Sunday, October 14, 2007

More Comparisons

Above is a picture taken with the old camera. Below is the same tree, with the new camera. Note that the picture taken with the older camera is a better picture than the one taken with the technically better hardware.

This picture has a 2x digital zoom on it. It also starts by being a tighter optical zoom. (New camera took picture at 34.8mm focal length; old camera maxed out at 23.2mm.) And the image stabilization has to be helping.

But image stabilization can be iffy. Sometimes (as above) it works great. Compare the two details below, at full size, from the new camera and the old camera. They are from almost the identical angle, same tree. Both are blurry (both were taken while moving). The new camera zooms in closer to the tree, sure. But that doesn’t necessarily mean more clarity.

Also compare the picture above to the pictures below. Above you see image stabilization working quite nicely. Below you see it not helping much. Same camera, same time, same lighting, same tree, same highway speed. Part of talent is luck.


(This is not a commentary on which picture is a better picture. This only makes a point about one technical aspect of a camera.)

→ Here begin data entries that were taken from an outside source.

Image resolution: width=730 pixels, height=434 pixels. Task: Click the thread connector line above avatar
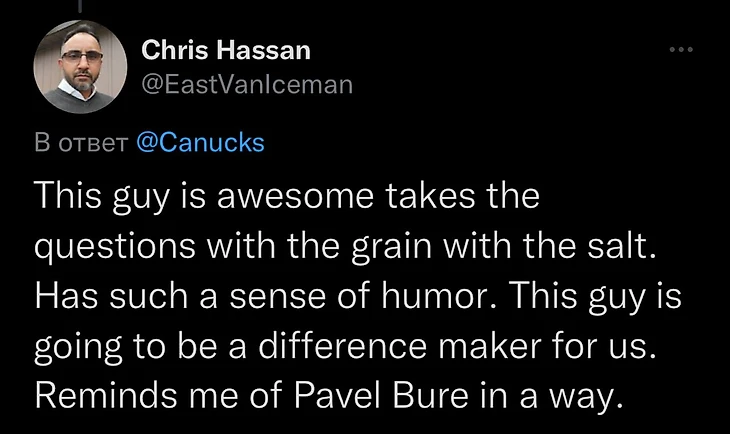pos(79,5)
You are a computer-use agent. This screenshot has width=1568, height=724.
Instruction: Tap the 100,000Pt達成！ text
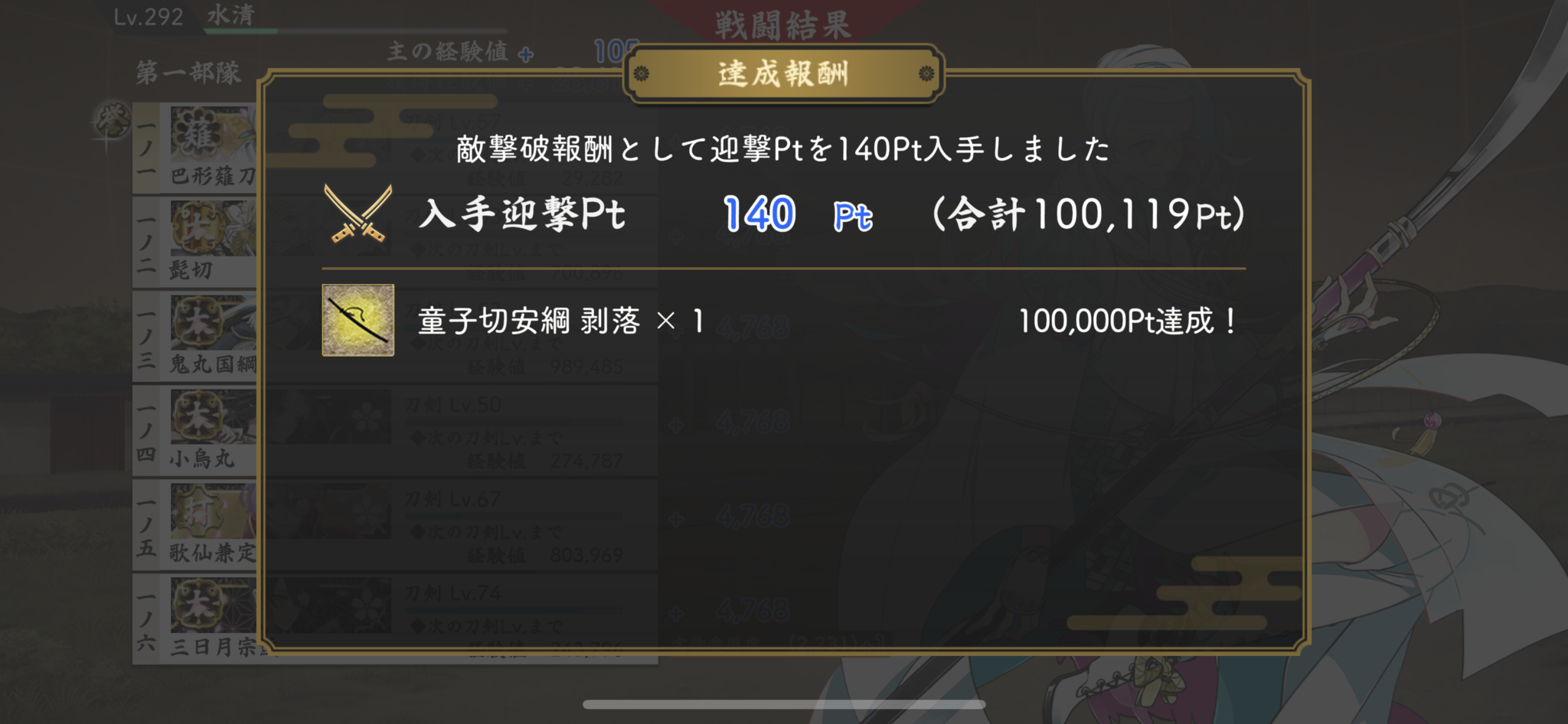[1128, 321]
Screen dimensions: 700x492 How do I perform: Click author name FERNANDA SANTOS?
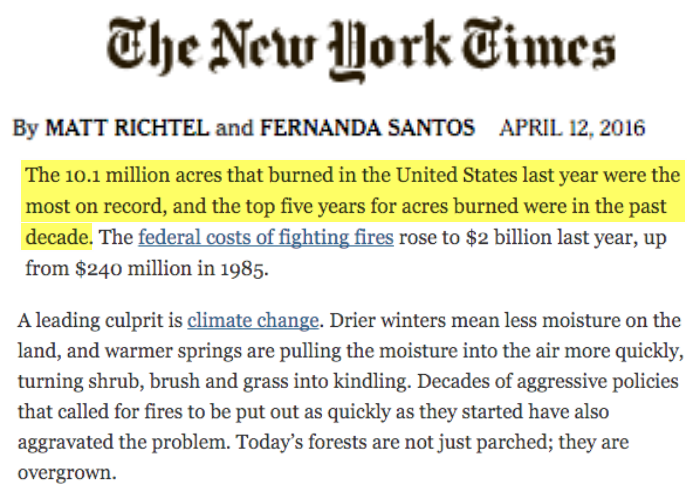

All kinds of things go into how bright a picture is, how clear it is, how much contrast it shows, how true the colors are. Camera settings make a difference. Bugs on the windshield make a difference. A picture taken on a bright day will show a different range of light (darks vs. brights, intense colors vs. nuance) from a picture taken under overcast skies. A picture taken at sundown shows warmer ranges of yellows and reds. A clean lens can have a big effect. Air quality matters: Hazy air on a warm day affects eyes and cameras, particularly when you’re looking at anything off in the distance. Is a bright light in front of you or behind you? Either one can make a strong picture better or ruin a good picture.

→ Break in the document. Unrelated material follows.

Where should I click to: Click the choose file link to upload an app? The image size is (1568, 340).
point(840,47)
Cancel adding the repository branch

Below is a picture from the old camera and the new camera. The comparison may be unfair (because the pictures were taken on different days under different conditions), but it shows some of the haziness I started to see in pictures with the old camera that made me think I might want to look at something new. I also had a couple of persistent spots on the CCD (the image collector inside the camera) that always left ghosts in the same spots in images, and some of the mechanics on the old camera were getting roadworn. I could have probably had the old camera cleaned and refurbished and improved things somewhat.